──────── Given records
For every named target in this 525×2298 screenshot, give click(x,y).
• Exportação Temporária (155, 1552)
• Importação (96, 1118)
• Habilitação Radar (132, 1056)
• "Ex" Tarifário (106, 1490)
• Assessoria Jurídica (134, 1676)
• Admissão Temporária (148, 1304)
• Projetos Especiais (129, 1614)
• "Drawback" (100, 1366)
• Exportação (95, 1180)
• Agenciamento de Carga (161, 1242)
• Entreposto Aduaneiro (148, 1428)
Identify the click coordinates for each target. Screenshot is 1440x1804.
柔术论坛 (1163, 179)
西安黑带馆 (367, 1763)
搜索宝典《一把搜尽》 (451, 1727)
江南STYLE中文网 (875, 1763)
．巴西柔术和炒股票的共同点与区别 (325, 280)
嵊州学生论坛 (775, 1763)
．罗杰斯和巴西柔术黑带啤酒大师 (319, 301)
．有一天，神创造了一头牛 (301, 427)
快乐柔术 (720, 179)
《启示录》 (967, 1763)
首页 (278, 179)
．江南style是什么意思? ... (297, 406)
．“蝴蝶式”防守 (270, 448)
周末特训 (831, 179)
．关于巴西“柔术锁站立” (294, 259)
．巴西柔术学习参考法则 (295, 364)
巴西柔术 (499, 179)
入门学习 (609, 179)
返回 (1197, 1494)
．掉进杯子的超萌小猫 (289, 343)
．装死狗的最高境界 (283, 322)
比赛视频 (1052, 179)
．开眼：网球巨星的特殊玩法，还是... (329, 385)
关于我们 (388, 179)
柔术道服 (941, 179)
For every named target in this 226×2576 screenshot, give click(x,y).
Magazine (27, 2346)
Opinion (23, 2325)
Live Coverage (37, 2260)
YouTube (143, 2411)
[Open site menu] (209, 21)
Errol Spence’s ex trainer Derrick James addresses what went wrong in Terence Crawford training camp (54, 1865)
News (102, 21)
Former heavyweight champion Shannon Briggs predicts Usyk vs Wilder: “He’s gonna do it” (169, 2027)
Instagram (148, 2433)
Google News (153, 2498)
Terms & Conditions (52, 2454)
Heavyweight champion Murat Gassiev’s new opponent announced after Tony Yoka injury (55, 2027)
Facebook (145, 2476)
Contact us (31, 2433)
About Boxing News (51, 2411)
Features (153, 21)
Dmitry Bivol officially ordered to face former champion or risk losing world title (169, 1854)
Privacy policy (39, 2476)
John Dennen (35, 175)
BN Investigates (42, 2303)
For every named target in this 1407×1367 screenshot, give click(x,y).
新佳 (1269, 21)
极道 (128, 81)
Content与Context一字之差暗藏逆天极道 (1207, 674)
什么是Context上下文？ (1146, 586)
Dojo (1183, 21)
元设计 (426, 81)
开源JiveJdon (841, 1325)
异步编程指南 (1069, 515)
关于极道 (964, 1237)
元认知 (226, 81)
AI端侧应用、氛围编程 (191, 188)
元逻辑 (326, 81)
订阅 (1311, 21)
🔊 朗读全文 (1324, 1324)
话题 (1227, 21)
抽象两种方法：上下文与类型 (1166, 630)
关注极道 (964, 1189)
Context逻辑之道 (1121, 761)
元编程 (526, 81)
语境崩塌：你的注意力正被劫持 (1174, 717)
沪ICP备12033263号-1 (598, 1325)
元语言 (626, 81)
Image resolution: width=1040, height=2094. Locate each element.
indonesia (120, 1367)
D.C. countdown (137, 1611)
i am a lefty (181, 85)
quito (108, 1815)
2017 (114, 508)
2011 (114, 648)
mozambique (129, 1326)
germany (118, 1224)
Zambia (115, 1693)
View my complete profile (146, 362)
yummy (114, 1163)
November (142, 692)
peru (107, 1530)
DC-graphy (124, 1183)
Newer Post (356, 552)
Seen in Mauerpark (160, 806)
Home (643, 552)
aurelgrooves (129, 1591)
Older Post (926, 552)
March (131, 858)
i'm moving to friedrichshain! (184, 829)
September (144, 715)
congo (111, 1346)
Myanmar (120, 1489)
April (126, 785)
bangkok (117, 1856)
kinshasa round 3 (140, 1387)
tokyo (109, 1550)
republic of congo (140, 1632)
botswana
────────────────
Exercise instructions: Retype every one of the lines above without changing anything.

Solution:
For every named target in this 525×2298 screenshot, give click(x,y).
• Exportação Temporária (155, 1552)
• Importação (96, 1118)
• Habilitação Radar (132, 1056)
• "Ex" Tarifário (106, 1490)
• Assessoria Jurídica (134, 1676)
• Admissão Temporária (148, 1304)
• Projetos Especiais (129, 1614)
• "Drawback" (100, 1366)
• Exportação (95, 1180)
• Agenciamento de Carga (161, 1242)
• Entreposto Aduaneiro (148, 1428)
Identify the click coordinates for each target. Screenshot is 1440x1804.
柔术论坛 (1163, 179)
西安黑带馆 (367, 1763)
搜索宝典《一把搜尽》 (451, 1727)
江南STYLE中文网 (875, 1763)
．巴西柔术和炒股票的共同点与区别 (325, 280)
嵊州学生论坛 (775, 1763)
．罗杰斯和巴西柔术黑带啤酒大师 (319, 301)
．有一天，神创造了一头牛 (301, 427)
快乐柔术 (720, 179)
《启示录》 (967, 1763)
首页 (278, 179)
．江南style是什么意思? ... (297, 406)
．“蝴蝶式”防守 (270, 448)
周末特训 (831, 179)
．关于巴西“柔术锁站立” (294, 259)
．巴西柔术学习参考法则 (295, 364)
巴西柔术 (499, 179)
入门学习 (609, 179)
返回 (1197, 1494)
．掉进杯子的超萌小猫 (289, 343)
．装死狗的最高境界 (283, 322)
比赛视频 (1052, 179)
．开眼：网球巨星的特殊玩法，还是... (329, 385)
关于我们 (388, 179)
柔术道服 (941, 179)
For every named target in this 226×2576 screenshot, give click(x,y).
Magazine (27, 2346)
Opinion (23, 2325)
Live Coverage (37, 2260)
YouTube (143, 2411)
[Open site menu] (209, 21)
Errol Spence’s ex trainer Derrick James addresses what went wrong in Terence Crawford training camp (54, 1865)
News (102, 21)
Former heavyweight champion Shannon Briggs predicts Usyk vs Wilder: “He’s gonna do it” (169, 2027)
Instagram (148, 2433)
Google News (153, 2498)
Terms & Conditions (52, 2454)
Heavyweight champion Murat Gassiev’s new opponent announced after Tony Yoka injury (55, 2027)
Facebook (145, 2476)
Contact us (31, 2433)
About Boxing News (51, 2411)
Features (153, 21)
Dmitry Bivol officially ordered to face former champion or risk losing world title (169, 1854)
Privacy policy (39, 2476)
John Dennen (35, 175)
BN Investigates (42, 2303)
For every named target in this 1407×1367 screenshot, give click(x,y).
新佳 (1269, 21)
极道 (128, 81)
Content与Context一字之差暗藏逆天极道 (1207, 674)
什么是Context上下文？ (1146, 586)
Dojo (1183, 21)
元设计 (426, 81)
开源JiveJdon (841, 1325)
异步编程指南 (1069, 515)
关于极道 (964, 1237)
元认知 (226, 81)
AI端侧应用、氛围编程 (191, 188)
元逻辑 (326, 81)
订阅 (1311, 21)
🔊 朗读全文 (1324, 1324)
话题 (1227, 21)
抽象两种方法：上下文与类型 (1166, 630)
关注极道 (964, 1189)
Context逻辑之道 (1121, 761)
元编程 (526, 81)
语境崩塌：你的注意力正被劫持 (1174, 717)
沪ICP备12033263号-1 (598, 1325)
元语言 (626, 81)
Image resolution: width=1040, height=2094. Locate each element.
indonesia (120, 1367)
D.C. countdown (137, 1611)
i am a lefty (181, 85)
quito (108, 1815)
2017 (114, 508)
2011 (114, 648)
mozambique (129, 1326)
germany (118, 1224)
Zambia (115, 1693)
View my complete profile (146, 362)
yummy (114, 1163)
November (142, 692)
peru (107, 1530)
DC-graphy (124, 1183)
Newer Post (356, 552)
Seen in Mauerpark (160, 806)
Home (643, 552)
aurelgrooves (129, 1591)
Older Post (926, 552)
March (131, 858)
i'm moving to friedrichshain! (184, 829)
September (144, 715)
congo (111, 1346)
Myanmar (120, 1489)
April (126, 785)
bangkok (117, 1856)
kinshasa round 3 (140, 1387)
tokyo (109, 1550)
republic of congo (140, 1632)
botswana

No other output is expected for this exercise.